Wall Street Tactics for the Pentagon?
Last week I reported on the activities of the little-known Defense Business Board, an advisory panel of corporate executives that aspires to overhaul Pentagon operations using Wall Street-style management and cost-cutting tactics—including a controversial proposal to privatize military retirements. Over at Gunpowder and Lead, DOD employee and operations analyst extraordinaire James Skylar Gerrond sets his sights on my story:
[I]n this case I think Adam's desire to tell a good partisan story overwhelmed his responsibility to be intellectually honest. This article completely overstates the influence of the DBB, wrongly frames them as lacking empathy for military members and misrepresents their recommendations on a number of issues…The reason you've never heard of the DBB isn't that they are overly secretive, its just that they aren't really that important.

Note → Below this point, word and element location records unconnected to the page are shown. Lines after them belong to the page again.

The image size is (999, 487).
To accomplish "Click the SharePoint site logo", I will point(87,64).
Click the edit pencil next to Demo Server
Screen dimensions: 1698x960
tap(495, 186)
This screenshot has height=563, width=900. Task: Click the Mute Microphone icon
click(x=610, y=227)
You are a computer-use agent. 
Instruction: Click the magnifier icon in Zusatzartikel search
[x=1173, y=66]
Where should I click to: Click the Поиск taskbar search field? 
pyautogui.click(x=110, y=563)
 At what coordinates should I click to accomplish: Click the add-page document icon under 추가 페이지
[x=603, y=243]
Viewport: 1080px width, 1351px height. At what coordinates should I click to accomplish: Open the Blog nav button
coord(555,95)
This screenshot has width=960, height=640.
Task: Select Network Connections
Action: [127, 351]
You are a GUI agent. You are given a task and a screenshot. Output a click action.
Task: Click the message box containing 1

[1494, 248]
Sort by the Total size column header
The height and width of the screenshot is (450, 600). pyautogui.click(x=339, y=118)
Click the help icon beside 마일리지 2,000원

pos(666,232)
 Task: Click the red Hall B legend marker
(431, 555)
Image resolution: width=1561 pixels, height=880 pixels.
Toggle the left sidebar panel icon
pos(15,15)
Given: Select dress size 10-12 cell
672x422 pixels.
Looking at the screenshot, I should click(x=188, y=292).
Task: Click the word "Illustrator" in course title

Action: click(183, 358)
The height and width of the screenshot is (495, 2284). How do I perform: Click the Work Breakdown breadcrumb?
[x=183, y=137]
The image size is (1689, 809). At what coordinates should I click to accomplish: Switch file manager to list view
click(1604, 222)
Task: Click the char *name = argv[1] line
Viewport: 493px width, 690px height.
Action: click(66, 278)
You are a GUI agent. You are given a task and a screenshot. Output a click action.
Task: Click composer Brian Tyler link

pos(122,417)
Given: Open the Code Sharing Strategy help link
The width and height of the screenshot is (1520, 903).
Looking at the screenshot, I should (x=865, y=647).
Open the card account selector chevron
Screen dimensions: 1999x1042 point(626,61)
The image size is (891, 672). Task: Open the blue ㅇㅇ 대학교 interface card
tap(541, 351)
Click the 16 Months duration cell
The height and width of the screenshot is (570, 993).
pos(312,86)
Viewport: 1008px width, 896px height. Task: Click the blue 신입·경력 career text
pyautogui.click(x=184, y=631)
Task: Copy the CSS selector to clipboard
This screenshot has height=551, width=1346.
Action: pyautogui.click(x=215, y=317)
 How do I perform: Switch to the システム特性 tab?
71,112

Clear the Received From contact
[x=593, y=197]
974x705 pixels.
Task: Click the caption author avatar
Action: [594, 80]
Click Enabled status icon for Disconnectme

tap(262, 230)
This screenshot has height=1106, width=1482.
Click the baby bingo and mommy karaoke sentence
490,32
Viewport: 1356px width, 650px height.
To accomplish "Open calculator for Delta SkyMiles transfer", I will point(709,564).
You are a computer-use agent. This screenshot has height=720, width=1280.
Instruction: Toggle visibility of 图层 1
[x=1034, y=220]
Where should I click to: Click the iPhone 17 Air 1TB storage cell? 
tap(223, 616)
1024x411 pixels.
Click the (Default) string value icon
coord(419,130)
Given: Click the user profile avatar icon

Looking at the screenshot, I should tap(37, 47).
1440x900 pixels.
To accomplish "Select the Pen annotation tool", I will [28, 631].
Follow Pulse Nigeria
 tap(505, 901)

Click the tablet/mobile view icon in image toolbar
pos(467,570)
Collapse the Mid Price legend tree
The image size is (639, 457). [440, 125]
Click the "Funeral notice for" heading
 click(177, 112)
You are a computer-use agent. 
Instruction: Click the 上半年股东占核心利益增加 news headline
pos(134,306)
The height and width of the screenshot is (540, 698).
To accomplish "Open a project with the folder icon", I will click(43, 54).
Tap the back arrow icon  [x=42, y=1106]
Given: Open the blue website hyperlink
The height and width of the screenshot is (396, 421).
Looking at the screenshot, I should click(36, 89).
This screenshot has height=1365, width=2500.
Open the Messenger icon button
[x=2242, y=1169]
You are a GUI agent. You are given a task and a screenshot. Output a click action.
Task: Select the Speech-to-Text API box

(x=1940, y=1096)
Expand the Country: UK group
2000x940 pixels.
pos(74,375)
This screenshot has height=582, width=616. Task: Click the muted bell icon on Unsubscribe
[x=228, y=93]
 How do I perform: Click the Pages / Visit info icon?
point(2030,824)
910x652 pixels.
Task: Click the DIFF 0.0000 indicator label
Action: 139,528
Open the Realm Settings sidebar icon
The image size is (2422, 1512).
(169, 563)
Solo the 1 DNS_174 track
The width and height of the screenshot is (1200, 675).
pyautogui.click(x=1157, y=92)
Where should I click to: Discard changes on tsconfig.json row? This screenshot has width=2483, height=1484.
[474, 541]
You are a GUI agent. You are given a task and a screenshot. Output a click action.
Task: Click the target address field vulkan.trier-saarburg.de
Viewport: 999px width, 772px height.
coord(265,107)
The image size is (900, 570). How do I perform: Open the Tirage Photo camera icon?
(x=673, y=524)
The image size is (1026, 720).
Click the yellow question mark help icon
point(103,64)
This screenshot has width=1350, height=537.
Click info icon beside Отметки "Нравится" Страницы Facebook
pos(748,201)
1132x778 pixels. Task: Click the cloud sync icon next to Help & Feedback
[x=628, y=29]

Sky—who's eloquently taken issue with the DBB's plan on GI pensions before—makes some worthwhile points, in particular taking me to task for writing that the board's members "know little about military affairs." Three of the 12 main board members do have military backgrounds, as Sky points out, and I'll gladly take the heat for downplaying that. All the same, the résumés of the DBB members are much more stacked with a different kind of service: high-level roles at Goldman Sachs, Bear Stearns, Merrill Lynch, the Bank of Virginia, and other investment banks and consulting firms.